--- TASK GOAL ---
Could you rewrite the entries from the line with "Task: Uncheck the STM32F4 310 MB package" up to and including the line with "pyautogui.click(x=75, y=26)" as a JSON list of strings, one per line, with blank lines omitted?

### DATA PROVIDED ###

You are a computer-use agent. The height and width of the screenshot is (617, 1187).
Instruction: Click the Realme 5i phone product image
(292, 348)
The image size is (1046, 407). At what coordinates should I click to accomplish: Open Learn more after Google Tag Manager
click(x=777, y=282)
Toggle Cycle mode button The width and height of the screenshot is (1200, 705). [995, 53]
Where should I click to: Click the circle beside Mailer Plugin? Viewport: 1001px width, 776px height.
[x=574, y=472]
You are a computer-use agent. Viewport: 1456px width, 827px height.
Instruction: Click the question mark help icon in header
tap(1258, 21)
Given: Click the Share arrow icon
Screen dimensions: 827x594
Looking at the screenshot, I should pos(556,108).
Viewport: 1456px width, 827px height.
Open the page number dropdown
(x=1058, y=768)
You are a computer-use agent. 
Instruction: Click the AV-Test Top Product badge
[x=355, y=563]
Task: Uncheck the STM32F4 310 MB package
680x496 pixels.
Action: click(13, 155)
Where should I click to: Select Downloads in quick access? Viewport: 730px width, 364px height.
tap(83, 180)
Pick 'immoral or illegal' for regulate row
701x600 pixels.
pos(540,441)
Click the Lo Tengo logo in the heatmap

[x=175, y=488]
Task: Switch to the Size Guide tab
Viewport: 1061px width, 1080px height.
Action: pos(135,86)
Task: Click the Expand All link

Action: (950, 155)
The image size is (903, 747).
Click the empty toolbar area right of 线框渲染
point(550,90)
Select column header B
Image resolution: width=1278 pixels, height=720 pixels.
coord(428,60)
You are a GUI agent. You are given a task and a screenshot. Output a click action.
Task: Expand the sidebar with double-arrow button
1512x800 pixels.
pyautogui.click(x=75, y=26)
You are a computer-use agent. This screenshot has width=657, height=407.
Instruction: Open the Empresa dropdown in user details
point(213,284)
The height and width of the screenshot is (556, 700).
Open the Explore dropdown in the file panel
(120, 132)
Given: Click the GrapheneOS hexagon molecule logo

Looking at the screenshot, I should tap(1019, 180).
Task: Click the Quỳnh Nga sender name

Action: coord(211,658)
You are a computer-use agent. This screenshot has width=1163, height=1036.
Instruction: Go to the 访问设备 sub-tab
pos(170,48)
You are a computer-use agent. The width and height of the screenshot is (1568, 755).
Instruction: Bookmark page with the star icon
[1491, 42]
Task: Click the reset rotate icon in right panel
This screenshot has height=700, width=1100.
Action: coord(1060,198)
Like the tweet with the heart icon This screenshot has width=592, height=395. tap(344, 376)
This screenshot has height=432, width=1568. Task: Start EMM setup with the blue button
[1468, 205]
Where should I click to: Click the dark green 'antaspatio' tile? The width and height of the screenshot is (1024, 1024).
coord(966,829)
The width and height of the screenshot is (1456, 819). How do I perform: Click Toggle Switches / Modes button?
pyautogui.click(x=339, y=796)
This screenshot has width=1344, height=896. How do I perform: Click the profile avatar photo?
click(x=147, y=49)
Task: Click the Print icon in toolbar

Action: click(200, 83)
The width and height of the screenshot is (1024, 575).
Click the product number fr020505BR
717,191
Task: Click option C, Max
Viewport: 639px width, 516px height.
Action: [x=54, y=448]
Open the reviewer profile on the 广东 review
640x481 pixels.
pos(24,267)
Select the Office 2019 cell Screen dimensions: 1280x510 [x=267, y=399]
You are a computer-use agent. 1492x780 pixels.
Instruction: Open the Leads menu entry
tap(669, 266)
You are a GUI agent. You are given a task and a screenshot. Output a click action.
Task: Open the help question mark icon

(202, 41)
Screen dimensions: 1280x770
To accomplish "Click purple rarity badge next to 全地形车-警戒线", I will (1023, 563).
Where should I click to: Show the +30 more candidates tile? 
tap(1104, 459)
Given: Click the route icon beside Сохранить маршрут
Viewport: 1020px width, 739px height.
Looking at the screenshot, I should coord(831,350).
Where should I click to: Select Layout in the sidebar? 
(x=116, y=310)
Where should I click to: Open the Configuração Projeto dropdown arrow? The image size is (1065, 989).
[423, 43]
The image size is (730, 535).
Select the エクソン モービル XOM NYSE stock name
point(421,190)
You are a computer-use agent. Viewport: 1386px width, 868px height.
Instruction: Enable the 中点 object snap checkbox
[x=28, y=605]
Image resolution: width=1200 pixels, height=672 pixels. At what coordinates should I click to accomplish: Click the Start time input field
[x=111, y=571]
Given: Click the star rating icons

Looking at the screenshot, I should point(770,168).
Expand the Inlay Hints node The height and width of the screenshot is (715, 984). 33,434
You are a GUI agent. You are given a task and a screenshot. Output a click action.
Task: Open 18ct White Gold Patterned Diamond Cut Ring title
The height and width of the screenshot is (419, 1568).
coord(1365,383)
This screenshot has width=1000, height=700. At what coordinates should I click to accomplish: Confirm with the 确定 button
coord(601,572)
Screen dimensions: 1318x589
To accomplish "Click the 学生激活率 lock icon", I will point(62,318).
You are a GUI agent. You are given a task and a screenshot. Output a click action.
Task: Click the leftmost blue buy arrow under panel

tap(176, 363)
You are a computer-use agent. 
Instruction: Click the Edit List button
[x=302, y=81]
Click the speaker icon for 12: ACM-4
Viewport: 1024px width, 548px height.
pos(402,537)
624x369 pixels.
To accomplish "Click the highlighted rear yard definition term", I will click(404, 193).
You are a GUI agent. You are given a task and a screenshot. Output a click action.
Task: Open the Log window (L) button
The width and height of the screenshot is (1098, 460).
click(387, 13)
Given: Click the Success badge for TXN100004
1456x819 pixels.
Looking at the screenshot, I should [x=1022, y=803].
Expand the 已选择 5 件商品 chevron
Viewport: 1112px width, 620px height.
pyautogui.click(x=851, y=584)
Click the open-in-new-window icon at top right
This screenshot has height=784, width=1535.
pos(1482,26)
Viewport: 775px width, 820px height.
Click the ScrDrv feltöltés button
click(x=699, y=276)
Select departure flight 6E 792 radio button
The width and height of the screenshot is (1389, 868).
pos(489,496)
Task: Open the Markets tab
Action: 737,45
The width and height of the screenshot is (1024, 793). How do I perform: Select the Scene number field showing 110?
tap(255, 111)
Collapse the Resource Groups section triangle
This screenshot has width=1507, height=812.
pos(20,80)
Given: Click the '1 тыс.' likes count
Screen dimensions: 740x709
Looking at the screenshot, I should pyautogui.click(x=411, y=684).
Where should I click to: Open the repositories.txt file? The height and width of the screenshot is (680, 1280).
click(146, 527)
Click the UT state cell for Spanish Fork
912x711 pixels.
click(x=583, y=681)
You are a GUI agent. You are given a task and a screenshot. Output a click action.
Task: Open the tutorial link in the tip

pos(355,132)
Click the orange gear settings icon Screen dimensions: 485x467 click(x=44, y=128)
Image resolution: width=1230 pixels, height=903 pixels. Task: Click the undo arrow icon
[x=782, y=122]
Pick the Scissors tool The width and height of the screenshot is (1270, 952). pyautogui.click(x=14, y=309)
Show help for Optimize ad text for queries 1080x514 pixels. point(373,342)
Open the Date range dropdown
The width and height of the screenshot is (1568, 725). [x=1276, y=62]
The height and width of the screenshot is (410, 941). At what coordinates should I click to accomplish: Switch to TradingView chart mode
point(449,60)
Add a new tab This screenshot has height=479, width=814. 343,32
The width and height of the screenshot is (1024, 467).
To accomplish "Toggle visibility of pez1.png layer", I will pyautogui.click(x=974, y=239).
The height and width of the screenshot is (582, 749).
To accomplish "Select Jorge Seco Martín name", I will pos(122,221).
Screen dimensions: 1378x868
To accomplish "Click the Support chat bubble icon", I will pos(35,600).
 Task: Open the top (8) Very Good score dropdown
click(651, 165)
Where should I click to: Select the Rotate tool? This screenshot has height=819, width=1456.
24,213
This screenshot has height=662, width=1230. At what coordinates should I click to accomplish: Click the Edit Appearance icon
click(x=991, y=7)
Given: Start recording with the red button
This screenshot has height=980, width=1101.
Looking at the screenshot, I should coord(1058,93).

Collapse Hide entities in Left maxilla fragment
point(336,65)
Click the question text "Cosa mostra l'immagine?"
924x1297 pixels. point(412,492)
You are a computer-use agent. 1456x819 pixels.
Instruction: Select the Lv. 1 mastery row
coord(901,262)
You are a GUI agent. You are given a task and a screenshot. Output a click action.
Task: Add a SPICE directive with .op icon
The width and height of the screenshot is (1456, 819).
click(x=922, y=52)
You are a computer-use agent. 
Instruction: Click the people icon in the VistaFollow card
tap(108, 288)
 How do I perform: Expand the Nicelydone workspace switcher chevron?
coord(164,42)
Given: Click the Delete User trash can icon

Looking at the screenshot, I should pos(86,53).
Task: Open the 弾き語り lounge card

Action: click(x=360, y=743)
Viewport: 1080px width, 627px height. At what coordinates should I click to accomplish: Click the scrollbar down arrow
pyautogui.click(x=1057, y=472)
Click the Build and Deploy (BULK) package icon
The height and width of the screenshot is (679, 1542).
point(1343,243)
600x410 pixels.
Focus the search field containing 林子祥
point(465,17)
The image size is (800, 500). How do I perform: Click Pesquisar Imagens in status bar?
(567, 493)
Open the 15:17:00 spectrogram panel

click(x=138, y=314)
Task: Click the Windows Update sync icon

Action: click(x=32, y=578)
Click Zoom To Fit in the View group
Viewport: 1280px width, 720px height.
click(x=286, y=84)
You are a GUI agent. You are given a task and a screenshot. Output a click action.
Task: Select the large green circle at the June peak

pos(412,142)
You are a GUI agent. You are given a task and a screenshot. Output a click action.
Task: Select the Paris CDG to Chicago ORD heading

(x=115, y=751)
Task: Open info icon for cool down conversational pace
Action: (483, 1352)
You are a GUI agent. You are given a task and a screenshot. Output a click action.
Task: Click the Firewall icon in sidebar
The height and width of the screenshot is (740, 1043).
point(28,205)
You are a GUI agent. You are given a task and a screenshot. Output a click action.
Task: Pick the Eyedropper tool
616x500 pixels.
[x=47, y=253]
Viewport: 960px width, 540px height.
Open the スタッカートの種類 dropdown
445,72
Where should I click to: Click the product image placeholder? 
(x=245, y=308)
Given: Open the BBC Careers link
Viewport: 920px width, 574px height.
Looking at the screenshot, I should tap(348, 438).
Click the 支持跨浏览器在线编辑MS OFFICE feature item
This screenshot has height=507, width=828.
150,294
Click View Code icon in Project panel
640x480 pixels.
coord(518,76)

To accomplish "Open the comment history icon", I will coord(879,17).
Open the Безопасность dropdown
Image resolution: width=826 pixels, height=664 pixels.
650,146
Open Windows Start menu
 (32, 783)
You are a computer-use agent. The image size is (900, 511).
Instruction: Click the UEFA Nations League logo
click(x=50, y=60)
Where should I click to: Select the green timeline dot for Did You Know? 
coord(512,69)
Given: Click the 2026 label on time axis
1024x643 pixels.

###

--- EXERCISE SOLUTION ---
[
  "Task: Uncheck the STM32F4 310 MB package",
  "680x496 pixels.",
  "Action: click(13, 155)",
  "Where should I click to: Select Downloads in quick access? Viewport: 730px width, 364px height.",
  "tap(83, 180)",
  "Pick 'immoral or illegal' for regulate row",
  "701x600 pixels.",
  "pos(540,441)",
  "Click the Lo Tengo logo in the heatmap",
  "[x=175, y=488]",
  "Task: Switch to the Size Guide tab",
  "Viewport: 1061px width, 1080px height.",
  "Action: pos(135,86)",
  "Task: Click the Expand All link",
  "Action: (950, 155)",
  "The image size is (903, 747).",
  "Click the empty toolbar area right of 线框渲染",
  "point(550,90)",
  "Select column header B",
  "Image resolution: width=1278 pixels, height=720 pixels.",
  "coord(428,60)",
  "You are a GUI agent. You are given a task and a screenshot. Output a click action.",
  "Task: Expand the sidebar with double-arrow button",
  "1512x800 pixels.",
  "pyautogui.click(x=75, y=26)"
]